▶ [Source document]:
Anyway.. THIS should help you to know what fractal images are..
 
Hmm, I've heard the term Fractal Image Encoding before, I think it's got something to do with slicing images and then linking the different parts to pages or something like that.
 
You might have missed this :

Fractal Forge was born the day I had to print several fractal images and some simple posters with an Epson Stylus color printer. Back then, I realized there was no true color fractal generator for MS-Windows in the shareware market, so I decided to program one myself. I called it UbiMandel (after my name), and I wrote it in Visual Basic 3. I did not optimize the first version's algorithm because I didn't need to. Once I bought Delphi, I wondered what * simple program I could do, so I began to code True Mandel, another fractal program. I started it in May 1995 and finished it next October. I released it on the Internet as True Mandel 1.0 (trmand10.zip), which stands for True Color Mandelbrot Set Generator. Later, I decided to migrate to the win32-bit world (NT and 95-98) using Delphi 2. Soon, there were two shareware versions: 1.5 and 1.6. In 1999, I completely rewrote TrueMandel in Delphi 4, and changed its name to Fractal Forge because there are several programs with similar names already available. Your feedback was most appreciated... I received dozens of letters, both email and on paper. Keep writing to me, and I will keep developing this program.

Since version 2.4 I decided to make Fractal Forge open source, so I published it to: http://sourceforge.net/projects/fractalforge. I have less and less time to improve Fractal Forge so I hope someone else can continue its growing. I need better documentation and porting it to Linux with Kylix.

▶ [Supplied data]:
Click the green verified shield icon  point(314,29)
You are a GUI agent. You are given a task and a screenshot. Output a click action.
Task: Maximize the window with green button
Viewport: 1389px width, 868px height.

▶ [Objectives]:
1) According to the Fractal Forge passage, what programming language was UbiMandel written in?
2) Reproduce the Fractal Forge passage word for word, from "Since version 2.4" to "Linux with Kylix.", inclusive.

▶ [Responses to the tasks]:
1) Visual Basic 3

2)
Since version 2.4 I decided to make Fractal Forge open source, so I published it to: http://sourceforge.net/projects/fractalforge. I have less and less time to improve Fractal Forge so I hope someone else can continue its growing. I need better documentation and porting it to Linux with Kylix.